• [Task instructions]:
(a) In the Deadpool review, who does the writer say has been pushing "Deadpool" back into Joe Kelly territory?
(b) Repeat the passage of the Deadpool review starting with "Brian Posehn and" and going on through "his continued insanity.".

─── Document segment ───

Brian Posehn and Gerry Duggan have been gradually pushing "Deadpool" back into Joe Kelly territory. Wade is still funny, but there's less emphasis on his humour for the sake of a corny joke and a lot more placed on his continued insanity.
To be honest, it's refreshing. Deadpool is at his worst when he's nothing but a clown. The strength of the character comes the fact that he's not just crazy in a funny way. He's crazy in a dark, twisted, damn near evil way. But damn it, he is trying his best to be a good person. How long can he keep the dark voices in his head from telling him what to do?

─── Recorded data ───

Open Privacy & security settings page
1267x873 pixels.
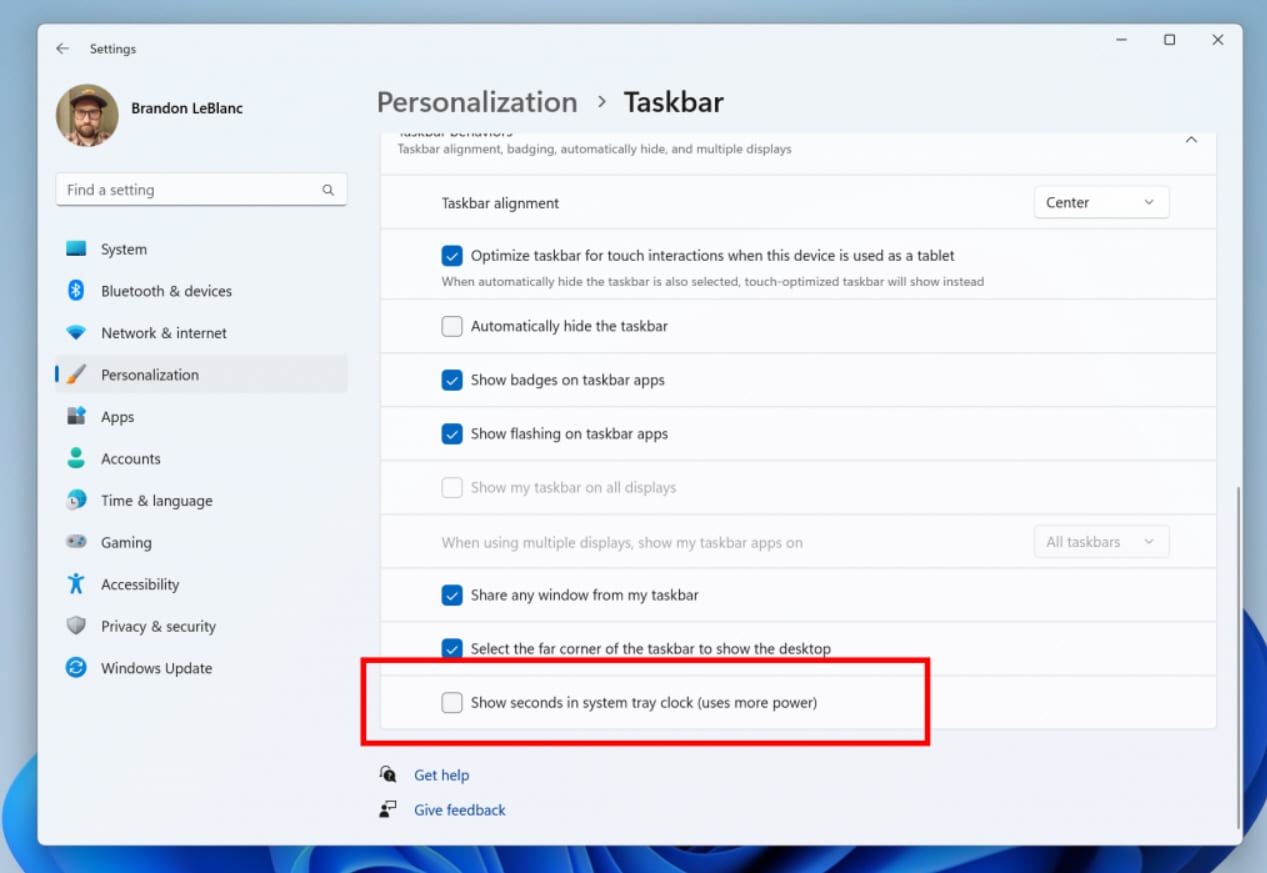[158, 626]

───

• [The solutions]:
(a) Brian Posehn and Gerry Duggan.

(b)
Brian Posehn and Gerry Duggan have been gradually pushing "Deadpool" back into Joe Kelly territory. Wade is still funny, but there's less emphasis on his humour for the sake of a corny joke and a lot more placed on his continued insanity.